Lis Yuliawati, Willibrodus
·Bacaan 1 menit

VIVA – Menteri Kesehatan Republik Indonesia (Menkes RI) Budi Gunadi Sadikin memantau langsung proses pemberian vaksin kepada pedagang di Pasar Tanah Abang, Jakarta Pusat.

Menteri Budi mengatakan, sebanyak 9 ribu pedagang akan divaksin. "Rencananya kita kan ada Blok A, Blok B, Blok F, sampai Blok G, empat atau lima (blok) semuanya akan divaksin. Diprioritaskan yang ada di sini dulu (Blok A). Sampai hari ini kan sudah ada data sekitar 9.791 pedagang, kita harapkan dalam lima hari bisa selesai semua (divaksin)," kata Budi, di Pasar Tanah Abang, Jakarta Pusat, Rabu, 17 Februari 2021.

Menurut Budi, target awal pemberian vaksin kepada pedagang adalah sebanyak 55 ribu. Namun, dari data hari pertama, ada sebanyak sembilan ribu pedagang telah siap divaksin di Pasar Tanah Abang.
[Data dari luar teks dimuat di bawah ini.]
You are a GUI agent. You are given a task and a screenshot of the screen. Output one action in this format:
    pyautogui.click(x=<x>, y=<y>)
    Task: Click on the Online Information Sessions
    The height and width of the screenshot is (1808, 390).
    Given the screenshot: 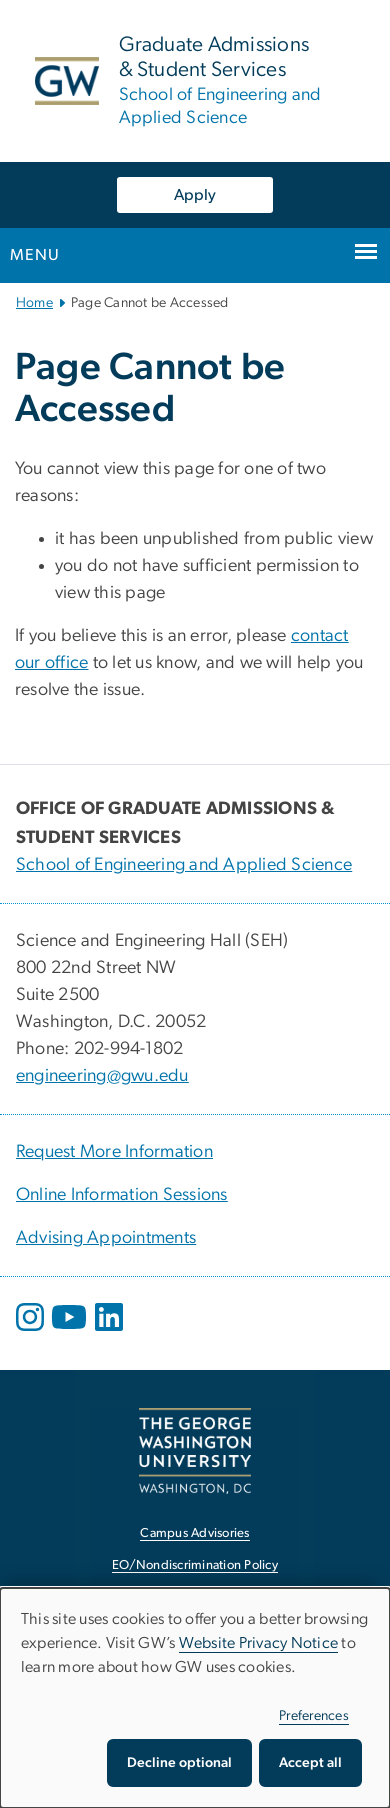 What is the action you would take?
    pyautogui.click(x=122, y=1195)
    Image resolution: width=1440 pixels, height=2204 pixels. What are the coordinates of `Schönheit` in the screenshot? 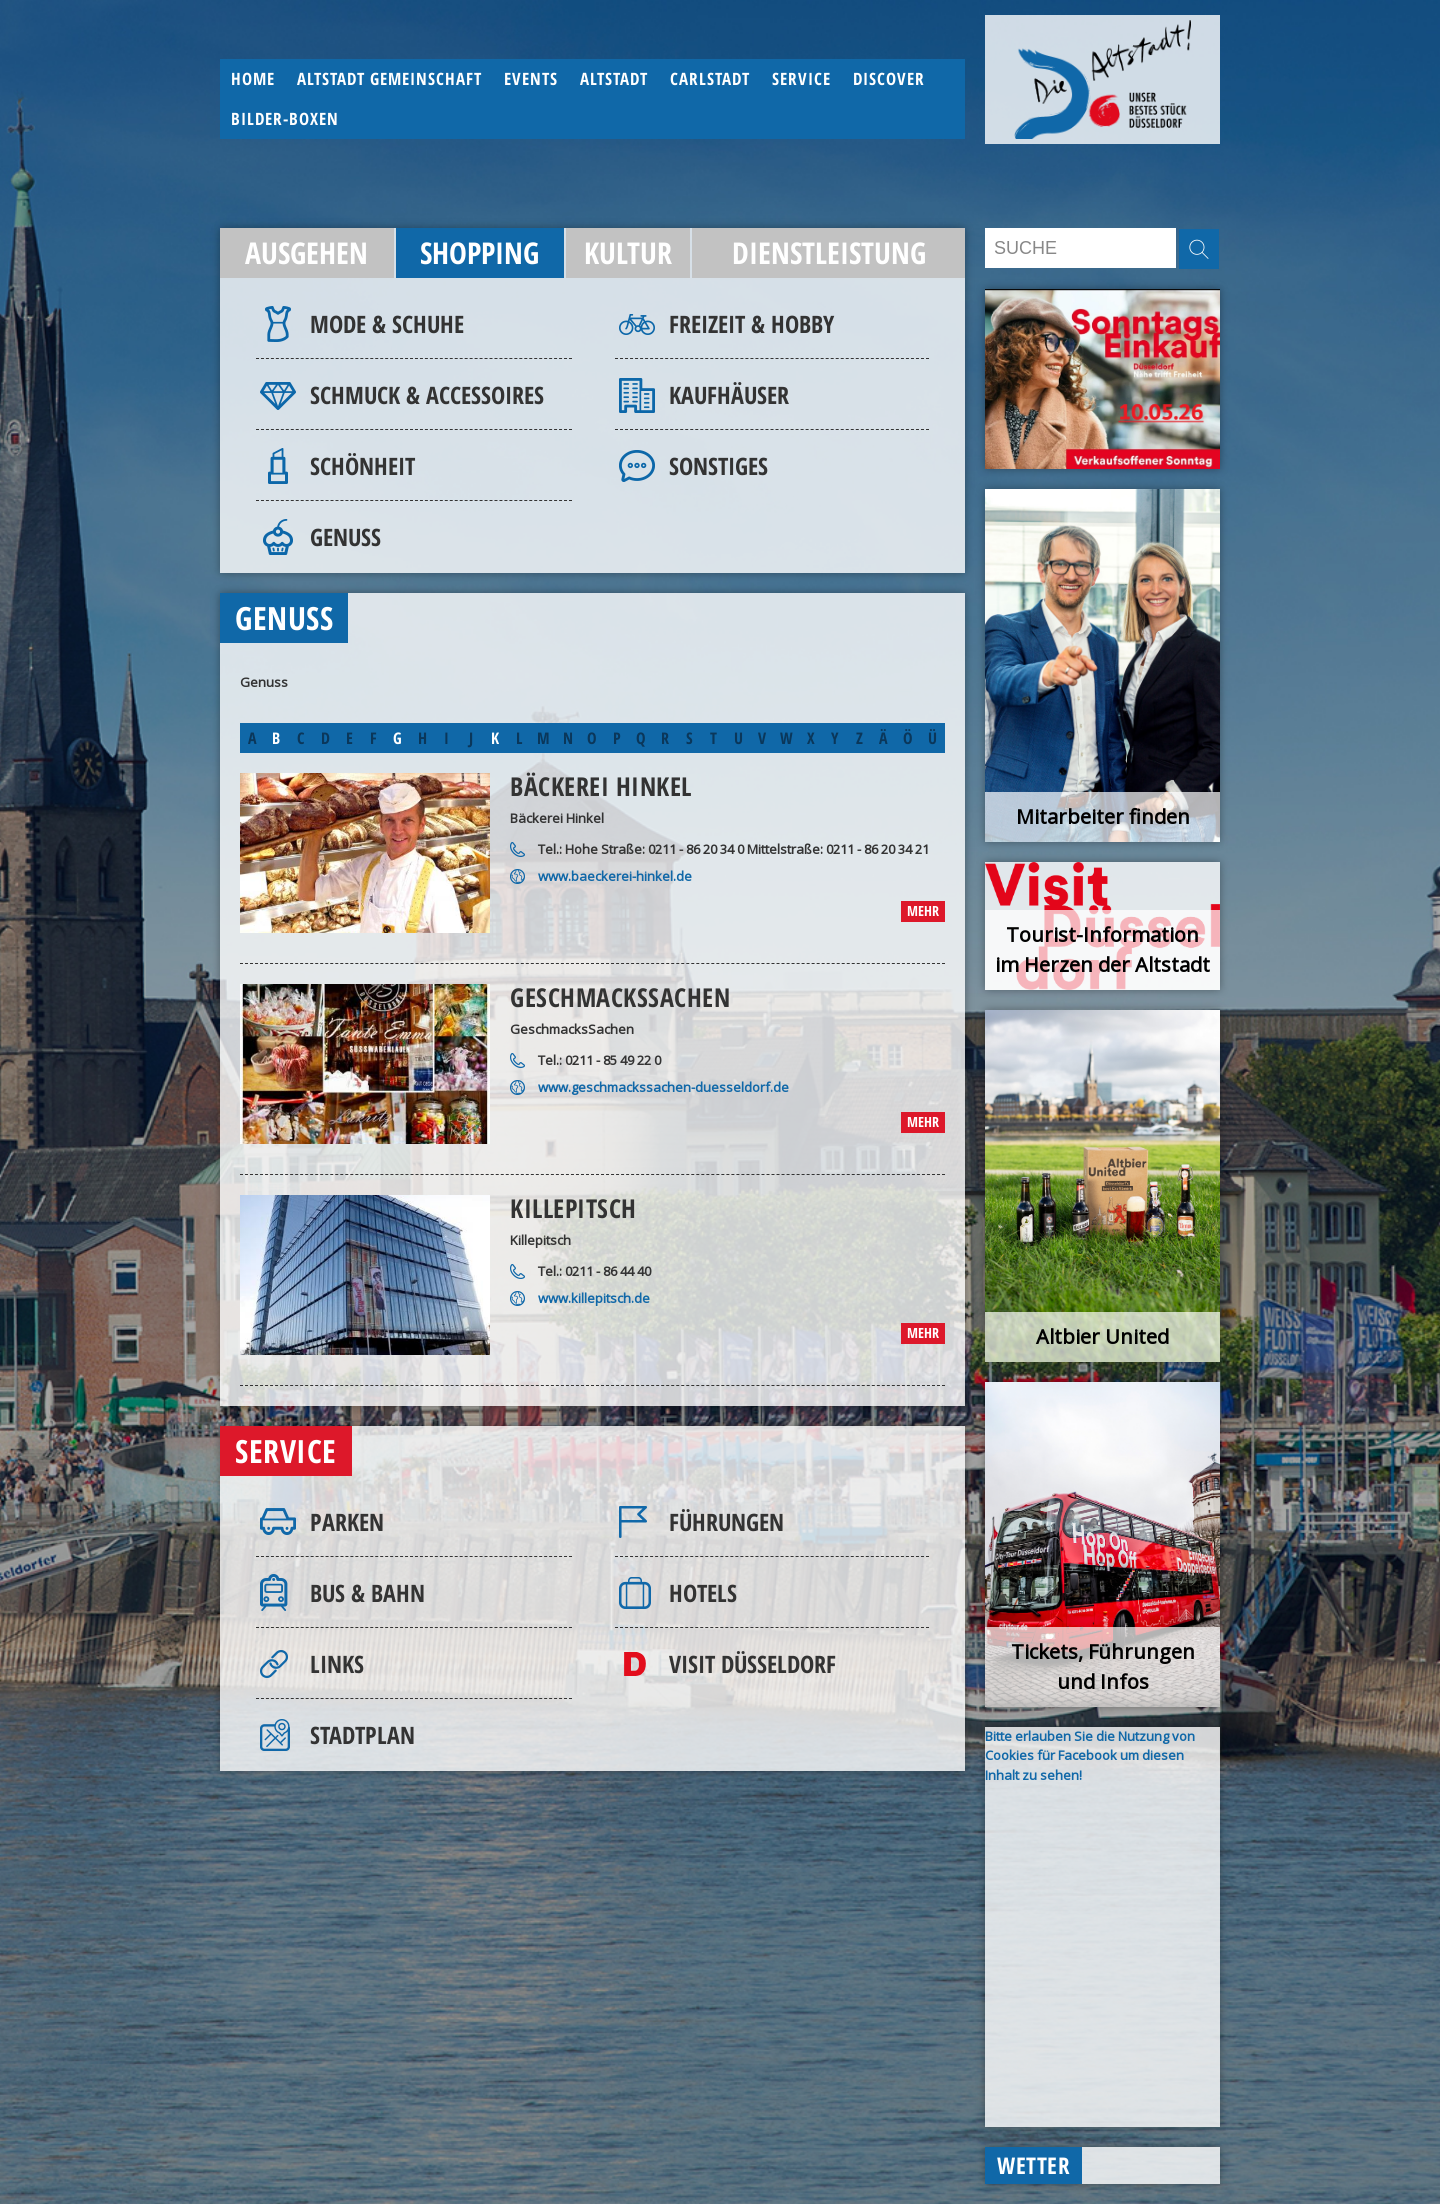 It's located at (362, 465).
"Kita kan masih buka lima hari ya. Ini hari pertama 9.791. Data 55 ribu itu juga data awal. Kita tidak tahu berapa banyak sebenarnya yang ada. Kita terbuka, Kalau memang pedagang itu ada di sini, beroperasi di sini, silakan datang (untuk divaksin)," ujarnya.

Ia menambahkan, pemberian vaksin kepada pedagang di Pasar Tanah Abang telah mendapat izin dari Badan Pengawas Obat dan Makanan (BPOM), sehingga vaksin Sinovac ini dapat diberikan kepada pedagang. Oleh karena itu, Menkes meminta, agar masyarakat tidak perlu menolak atau takut untuk divaksin.

"Alhamdulillah (vaksin Sinovac) sudah direstui BPOM, ya vaksinnya bisa diberikan kepada masyarakat. Kita mengimbau, bagi yang menolak vaksin mudah-mudahan nanti bakal terlaksana dan nanti juga divaksin, tidak ada yang takut disuntik, karena tadi aku lihat masih banyak yang merem-merem saat disuntik. Sakarang kita imbau udahlah divaksin biar bisa melindungi diri dan teman-teman," ujarnya.

Selain Menkes, pemberian vaksin COVID-19 kepada pedagang di Pasar Tanah Abang ini juga dipantau langsung olen Presiden Republik Indonesia Joko Widodo. Turut hadir pula Gubernur DKI Jakarta Anies Baswedan.